The method commonly employed by the Railroad Commission to determine the necessity of a tract for additional development to prevent confiscation of property or to prevent drainage is to compare the density of drilling of the tract in question with the densities of drilling of all adjoining leases thereto, and with the density of drilling within an area eight times that of the tract in question, using both the circular and rectangular eight times area method of comparison. The order granting the well to accomplish such purposes is prima facie and presumptively valid, and the above detailed testimony of Humble in this suit is clearly insufficient to overcome the presumptive validity of the permit order of the Commission authorizing Flanagan to drill and operate the well to prevent confiscation of property and to prevent drainage thereof. *Page 429
The majority hold that the testimony of the witness is sufficient to overcome the prima facie validity of the permit order in suit, in absence of any evidence to the contrary introduced by the Commission and Flanagan. The effect of this holding is to remove from Humble the burden to overcome the presumptive validity of the permit order in suit, and to place upon the Commission and Flanagan the burden of affirmatively sustaining the validity and reasonableness of the Commission's order.

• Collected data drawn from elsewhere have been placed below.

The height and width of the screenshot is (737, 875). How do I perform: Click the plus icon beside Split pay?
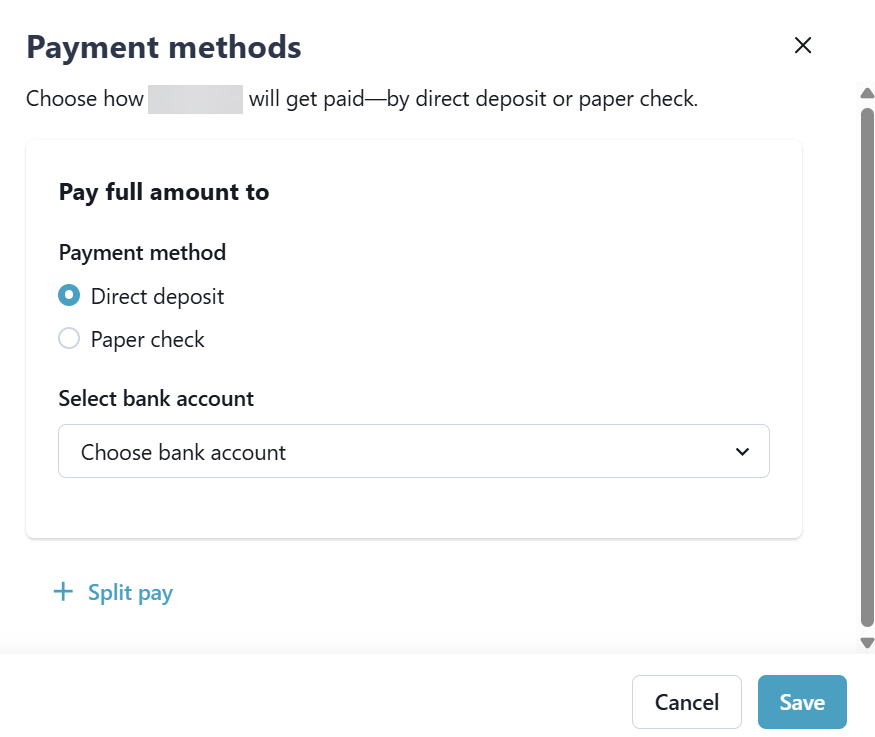tap(63, 592)

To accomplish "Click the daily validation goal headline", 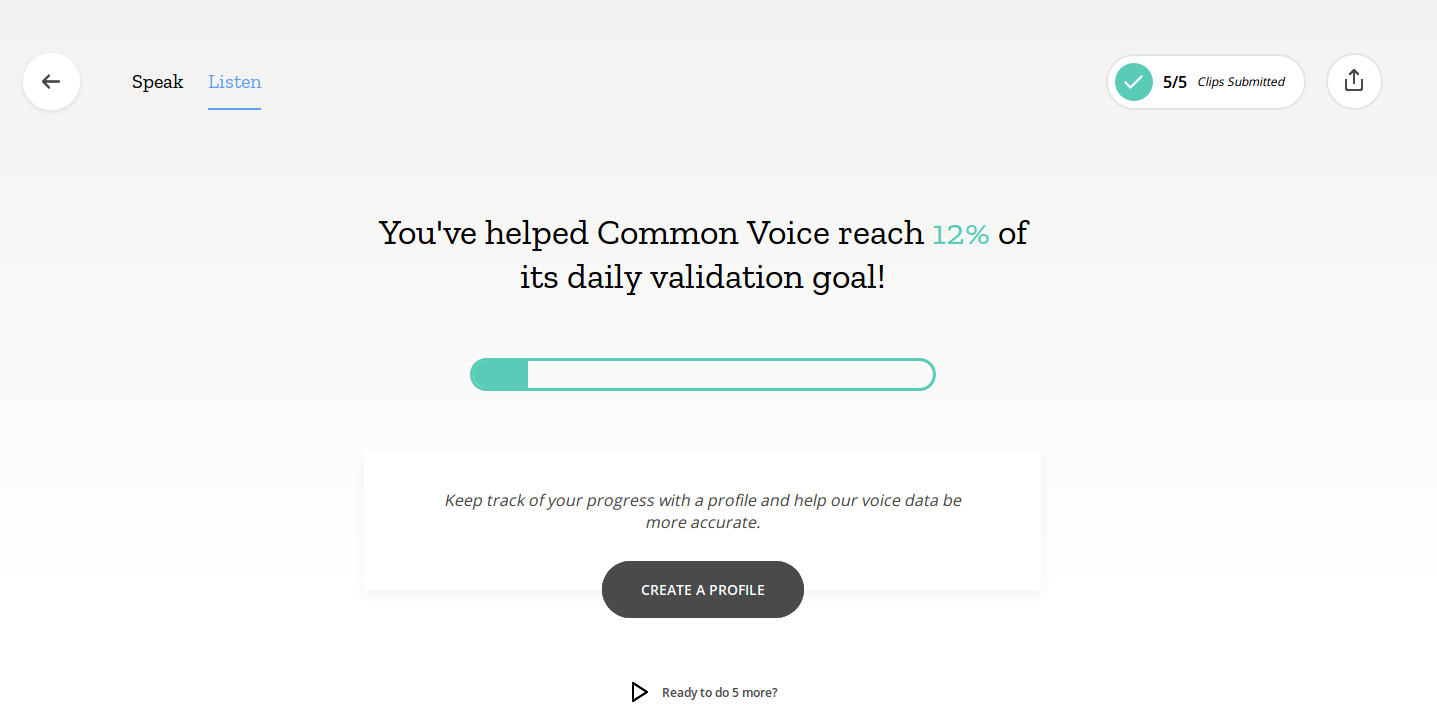I will [x=702, y=254].
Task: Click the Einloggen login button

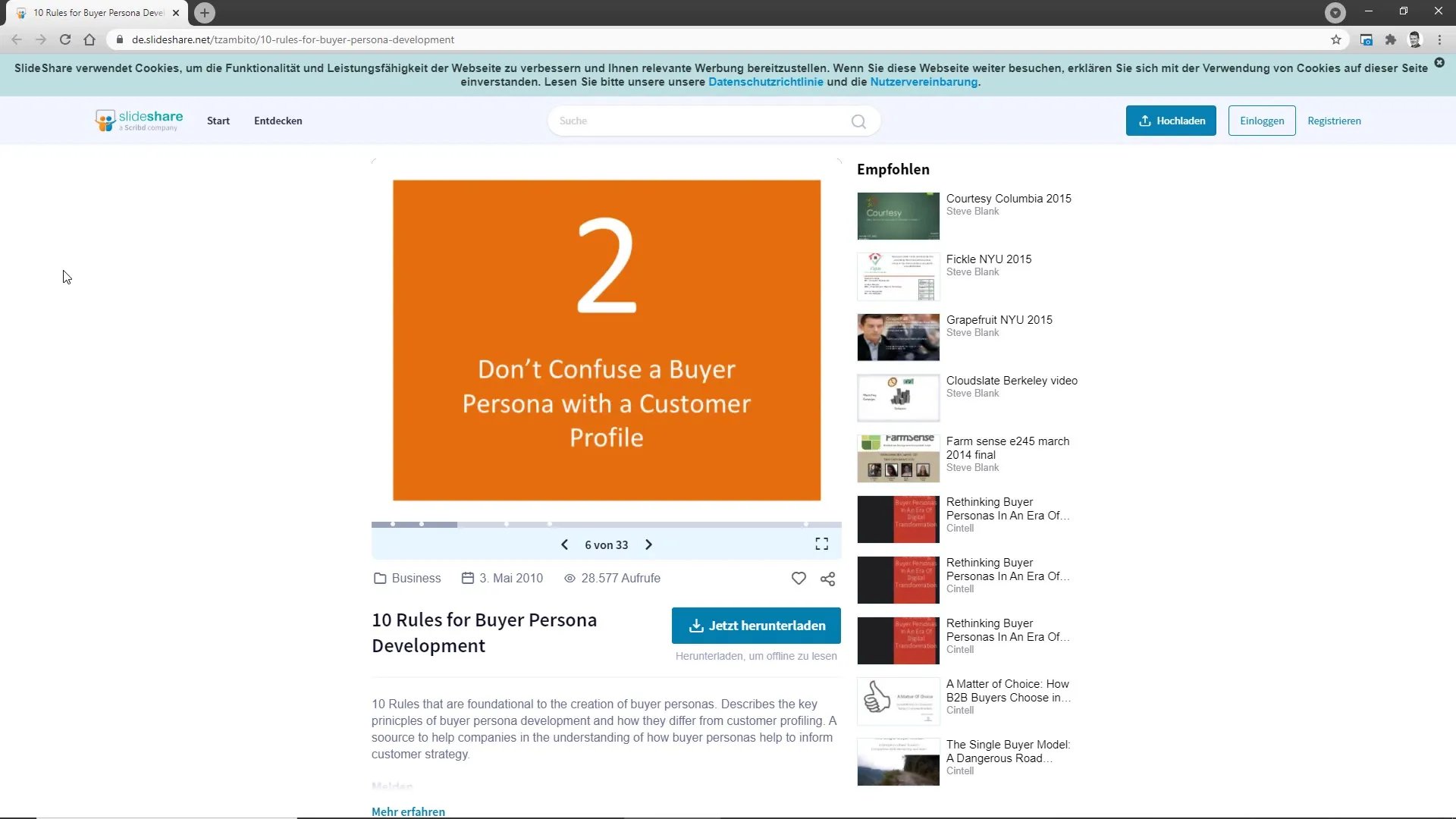Action: coord(1262,120)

The majority seek to apply to this case the rule of evidence quoted in Pullman Co. v. Nelson, 22 Tex. Civ. App. 223, 54 S.W. 624, as follows [page 626]: "When the proof tends to establish a fact, and at the same time discloses that it is within the power and to the interest of the opposing party to disprove it if false, the silence of the opposing party not only strengthens the probative force of the affirmative proof, but of itself is clothed with a certain probative force."

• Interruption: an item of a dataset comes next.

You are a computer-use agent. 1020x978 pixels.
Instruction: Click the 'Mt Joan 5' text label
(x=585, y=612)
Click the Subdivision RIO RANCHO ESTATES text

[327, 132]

The quoted rule is clearly inapplicable in this case, because by statute the burden of proof rests upon plaintiff to overcome the presumptive validity of the order of the Commission in question, by clearly showing its invalidity, and the quoted rule is not applicable where the burden of persuasion rests upon the party seeking to invoke the rule. Wichita Falls, etc., Ry. v. Emberlin, Tex. Civ. App. 255 S.W. 796; 17 Tex.Jur. 305; McCormick Ray, Texas Law of Evidence, Sec. 59, p. 110. Nor, in any event, is the quoted rule of evidence applicable until plaintiff has proved a prima facie case. Texas P. R. Co. v. Shoemaker, 98 Tex. 451, 84 S.W. 1049; Texas Unity Oil Co. v. Dolman, Tex. Civ. App. 8 S.W.2d 815, error dis.; Galveston, H. S. A. Ry. Co. v. Landeros, Tex. Civ. App. 264 S.W. 524; Texas Co. v. Chas. Clark Co., Tex. Civ. App. 182 S.W. 351, error dis.; Davis v. Etter Curtis, Tex. Civ. App. 243 S.W. 603; St. Louis, etc., Ry. v. West, Tex. Civ. App. 174 S.W. 287, error ref.; Gayle v. Perryman, 6 Tex. Civ. App. 20,24 S.W. 850; 17 Tex.Jur. 307; McCormick Ray, Texas Law of Evidence, Sec. 59, p. 111. Nor is the quoted rule of evidence applicable where, as here, the unproduced evidence is equally available to both parties. Reynolds v. International G. N. R. Co.,38 Tex. Civ. App. 273, 85 S.W. 323, error ref.; Smith v. Triplett, Tex. Civ. App. 83 S.W.2d 1104; Davis v. Castile, Tex.Com.App., 257 S.W. 870; Hines v. Kelley, Tex.Com.App., 252 S.W. 1033; 17 Tex.Jur., 305, Sec. 86; McCormick Ray, Texas Law of Evidence, Sec. 59, p. 110.